■ What is expected ■
Skip the pictures and retype exactly the lines from the one holding "This screenshot has" through the end of the entries.

[Items listed in a dataset]
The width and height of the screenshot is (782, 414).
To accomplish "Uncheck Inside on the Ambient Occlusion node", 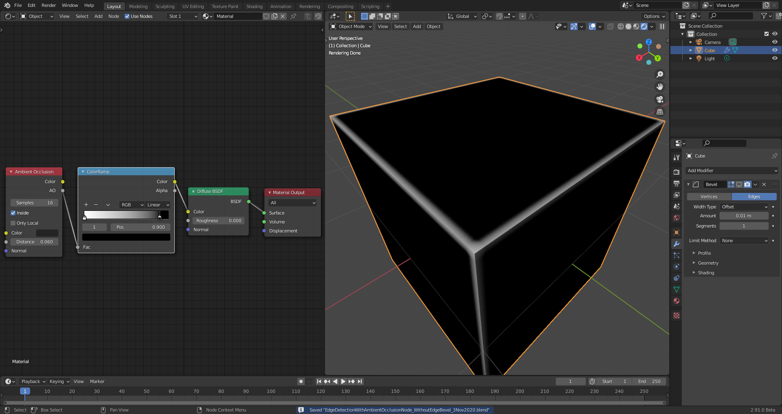I will click(13, 213).
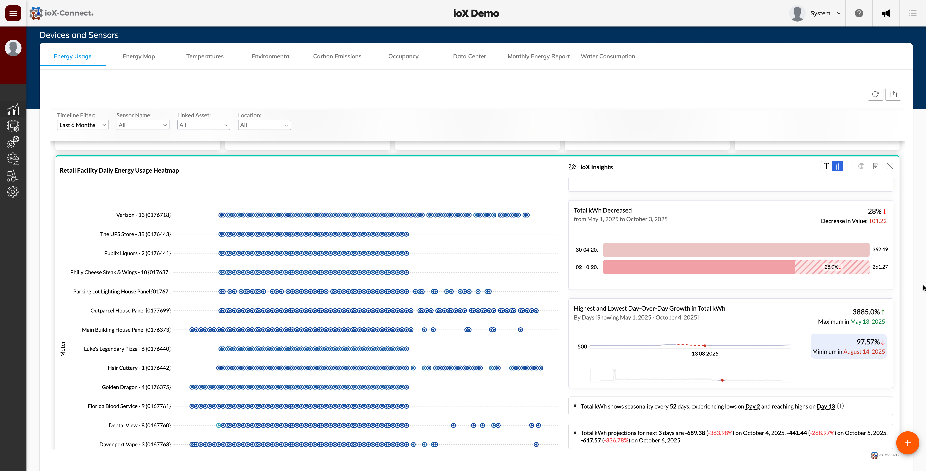Expand the Timeline Filter dropdown
Image resolution: width=926 pixels, height=471 pixels.
(x=83, y=125)
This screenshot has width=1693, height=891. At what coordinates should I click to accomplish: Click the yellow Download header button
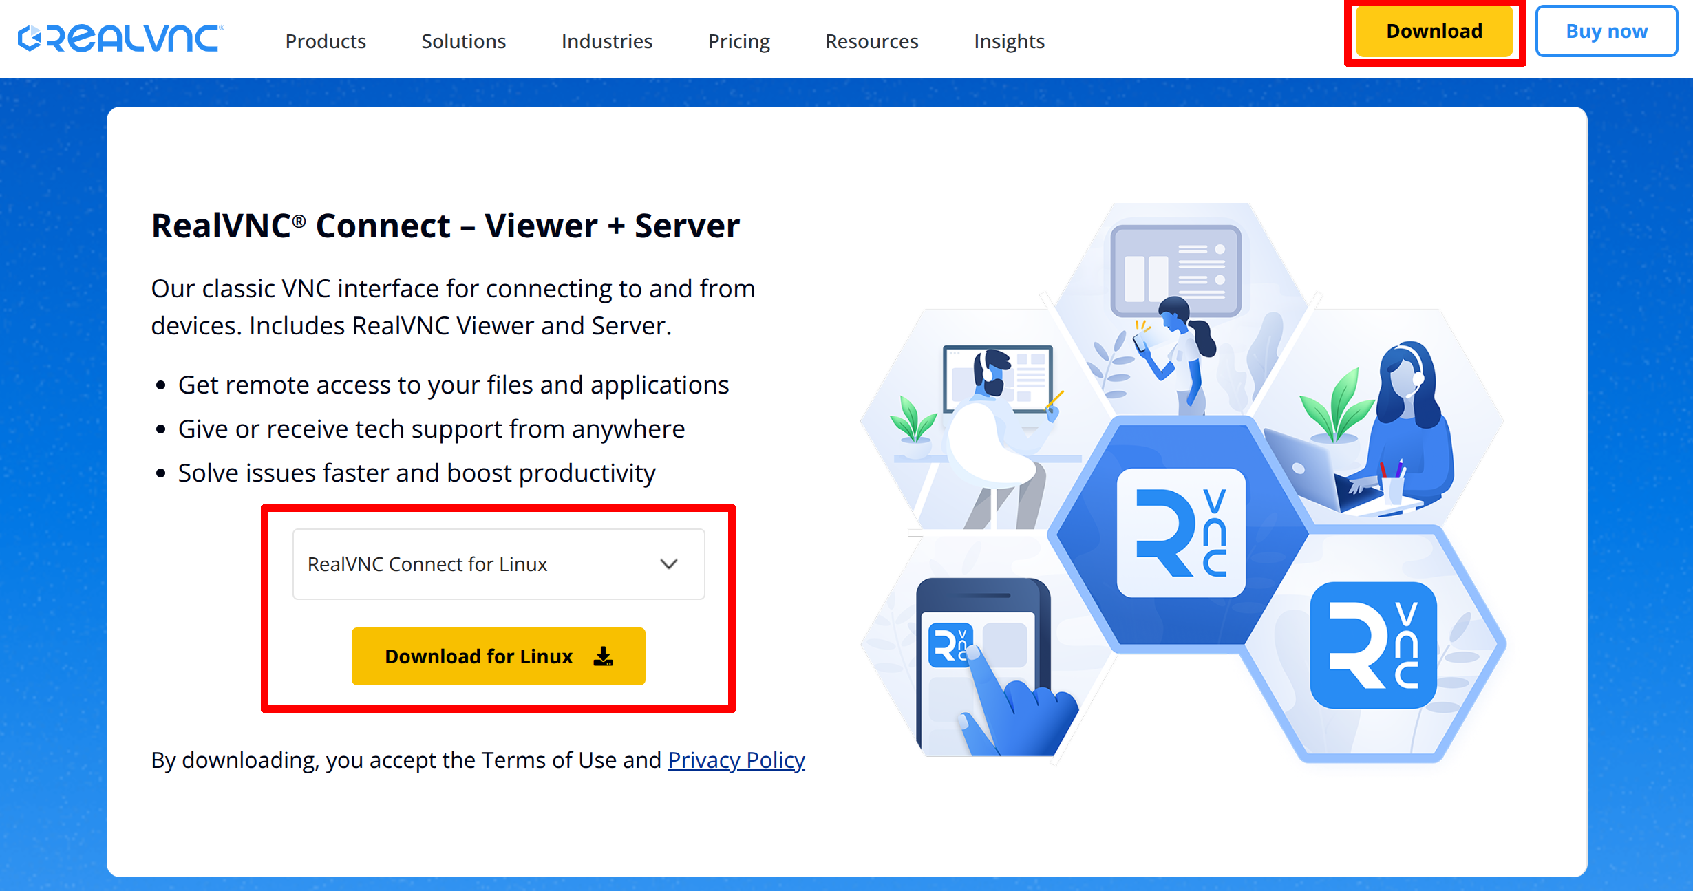pos(1434,32)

■ Response for this exercise ■
This screenshot has width=1693, height=891. At what coordinates should I click to accomplish: Click the yellow Download header button
pos(1434,32)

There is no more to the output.